## [Source material]
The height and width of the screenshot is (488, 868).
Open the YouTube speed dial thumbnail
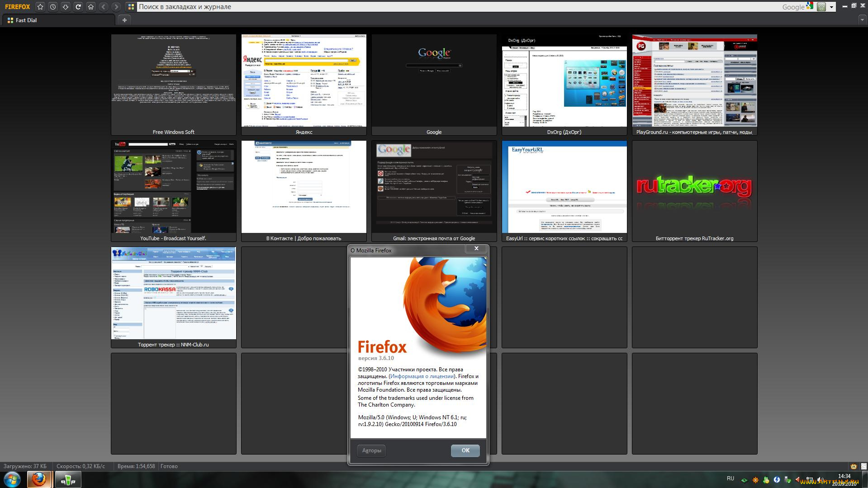[x=173, y=187]
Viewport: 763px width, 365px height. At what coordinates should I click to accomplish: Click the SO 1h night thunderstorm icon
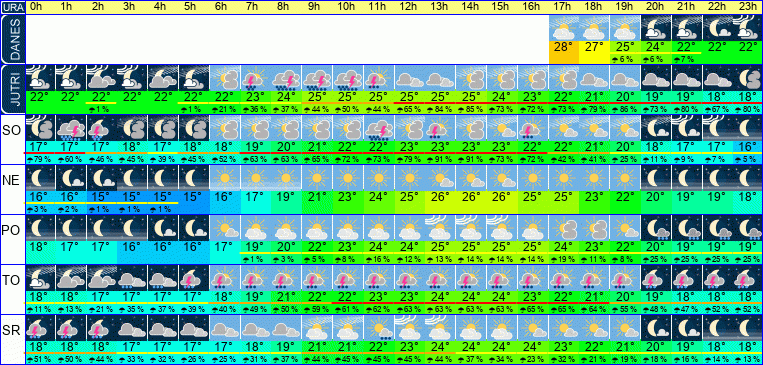(71, 128)
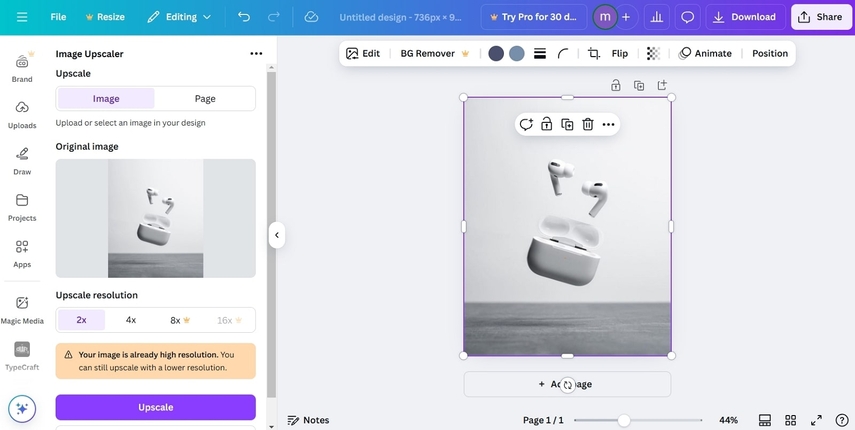Open the Brand sidebar panel
This screenshot has width=855, height=430.
[22, 66]
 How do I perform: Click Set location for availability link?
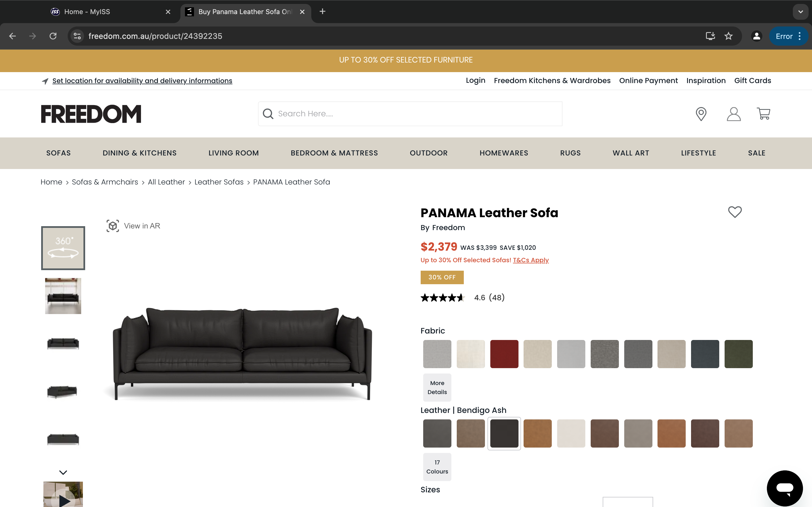coord(142,81)
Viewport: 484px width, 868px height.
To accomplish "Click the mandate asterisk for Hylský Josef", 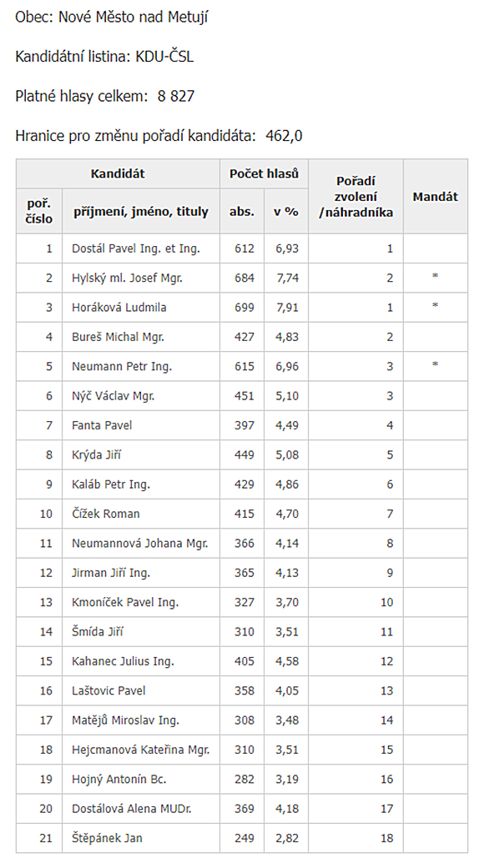I will (436, 276).
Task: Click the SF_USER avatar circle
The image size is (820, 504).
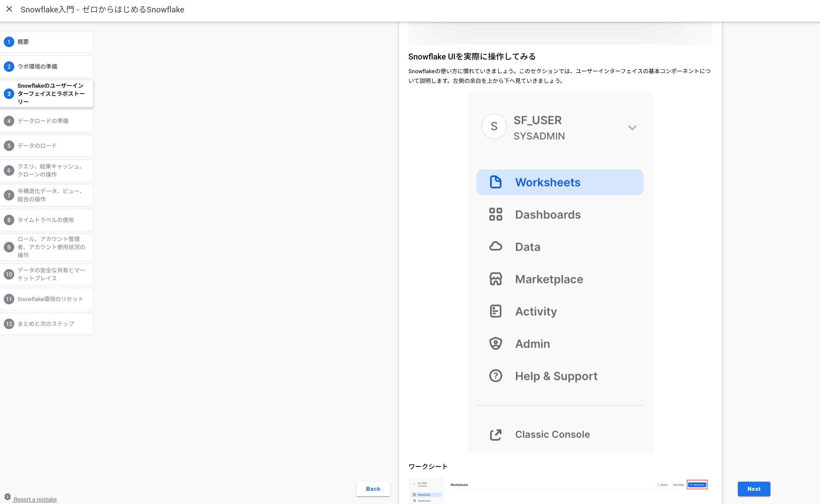Action: click(494, 126)
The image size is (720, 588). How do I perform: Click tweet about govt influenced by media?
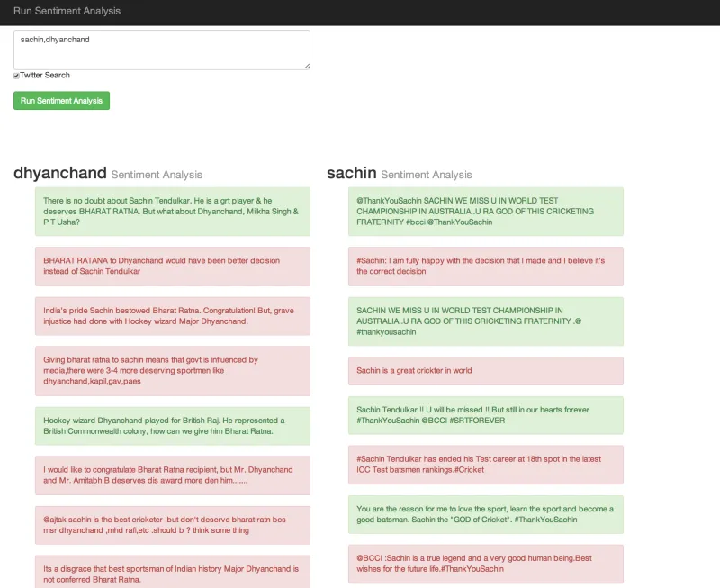[173, 370]
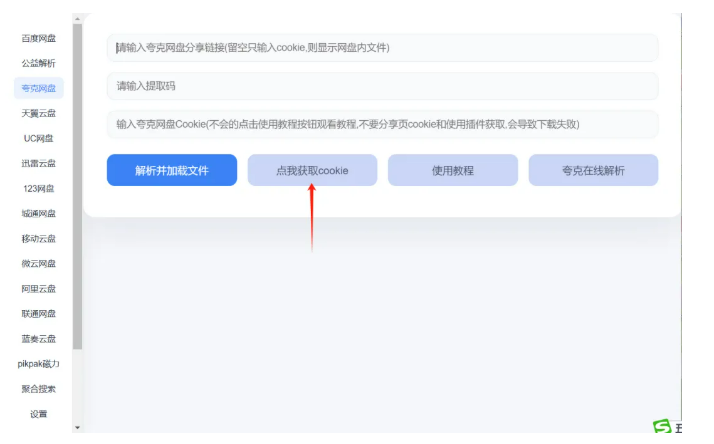Click the green Sogou input method icon
This screenshot has width=714, height=444.
click(662, 428)
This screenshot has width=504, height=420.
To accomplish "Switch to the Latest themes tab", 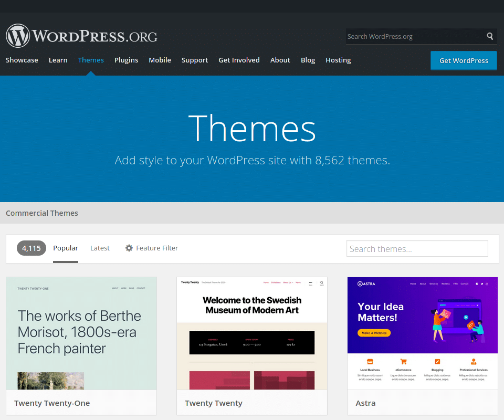I will pyautogui.click(x=100, y=248).
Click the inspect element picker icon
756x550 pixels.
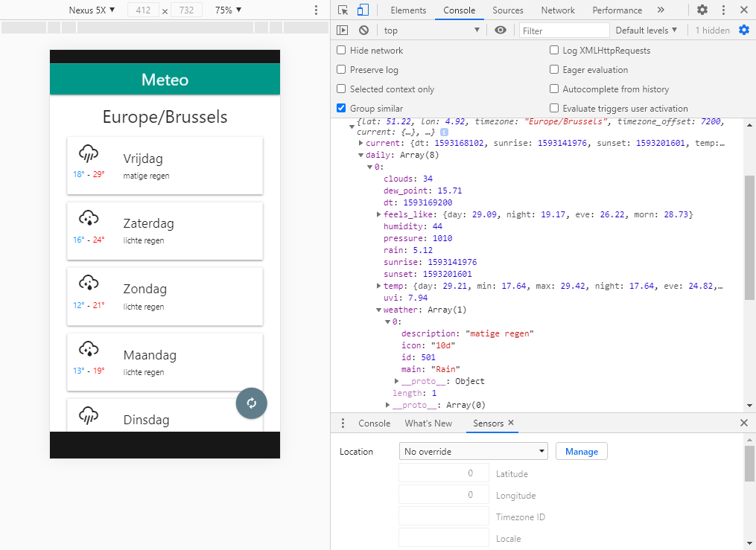pyautogui.click(x=343, y=10)
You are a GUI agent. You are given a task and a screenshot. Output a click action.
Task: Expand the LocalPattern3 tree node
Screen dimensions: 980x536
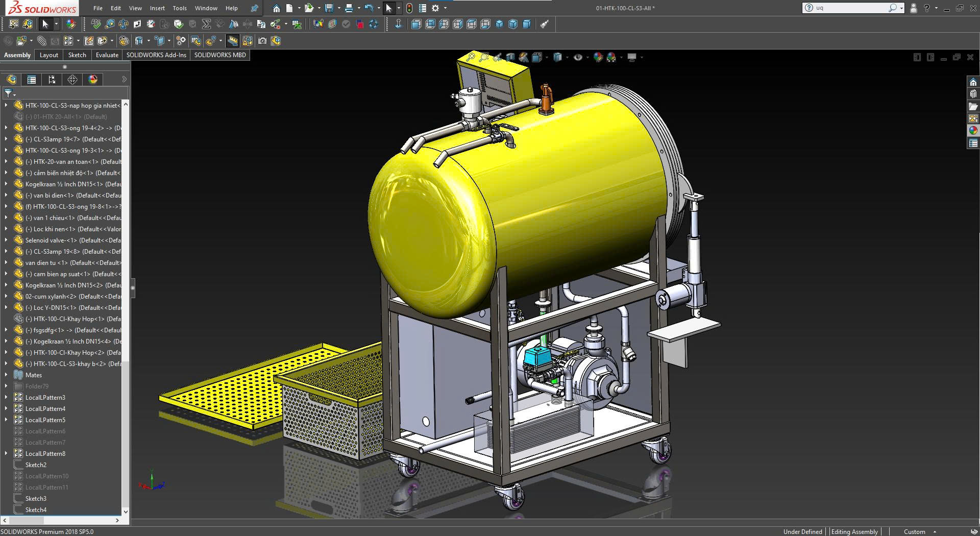coord(6,398)
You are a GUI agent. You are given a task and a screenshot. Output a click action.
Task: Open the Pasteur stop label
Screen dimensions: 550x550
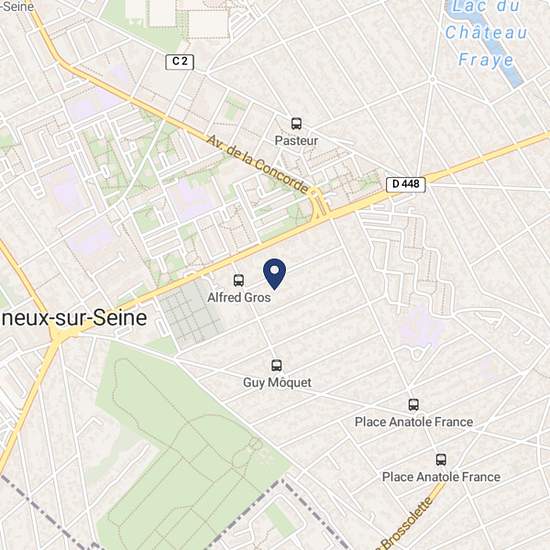click(x=296, y=141)
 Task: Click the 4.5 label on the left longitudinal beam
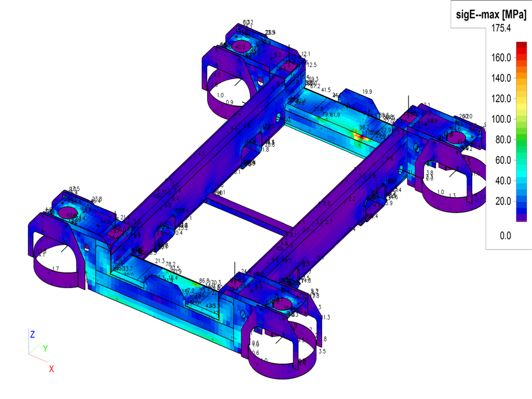click(x=201, y=154)
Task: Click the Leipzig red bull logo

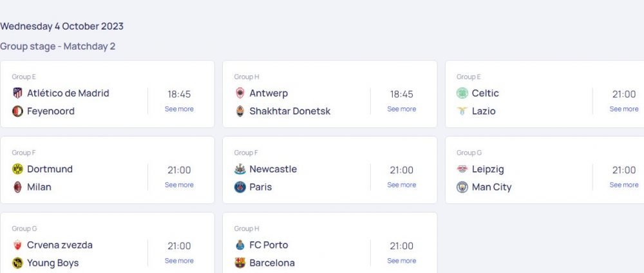Action: tap(462, 169)
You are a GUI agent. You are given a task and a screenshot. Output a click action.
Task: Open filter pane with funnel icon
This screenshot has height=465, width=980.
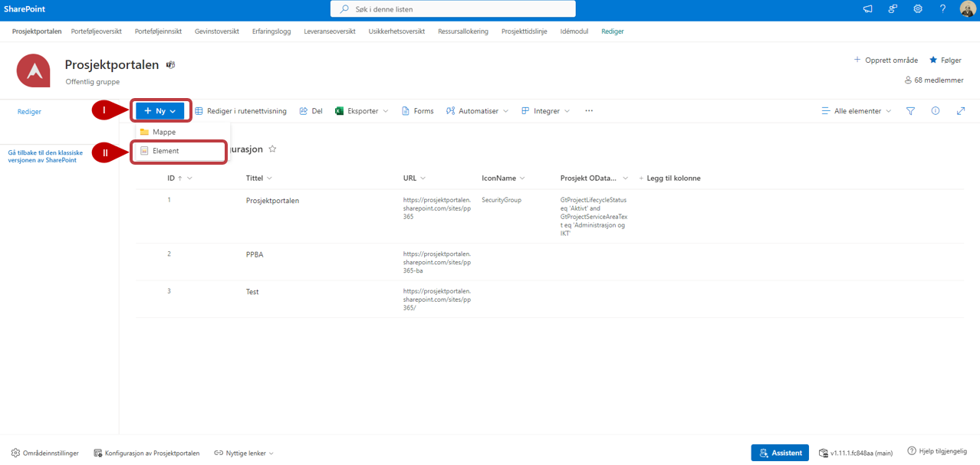click(910, 111)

## [Task to complete]
Starting from the line that has "Task: Click the 4.5" and ending at the last line of the material above, every line should be output exactly; pictures are dropped and nothing else appears.

## [Answer box]
 Task: Click the 4.5 label on the left longitudinal beam
click(x=201, y=154)
Task: Click the Leipzig red bull logo

Action: tap(462, 169)
You are a GUI agent. You are given a task and a screenshot. Output a click action.
Task: Open filter pane with funnel icon
This screenshot has height=465, width=980.
click(910, 111)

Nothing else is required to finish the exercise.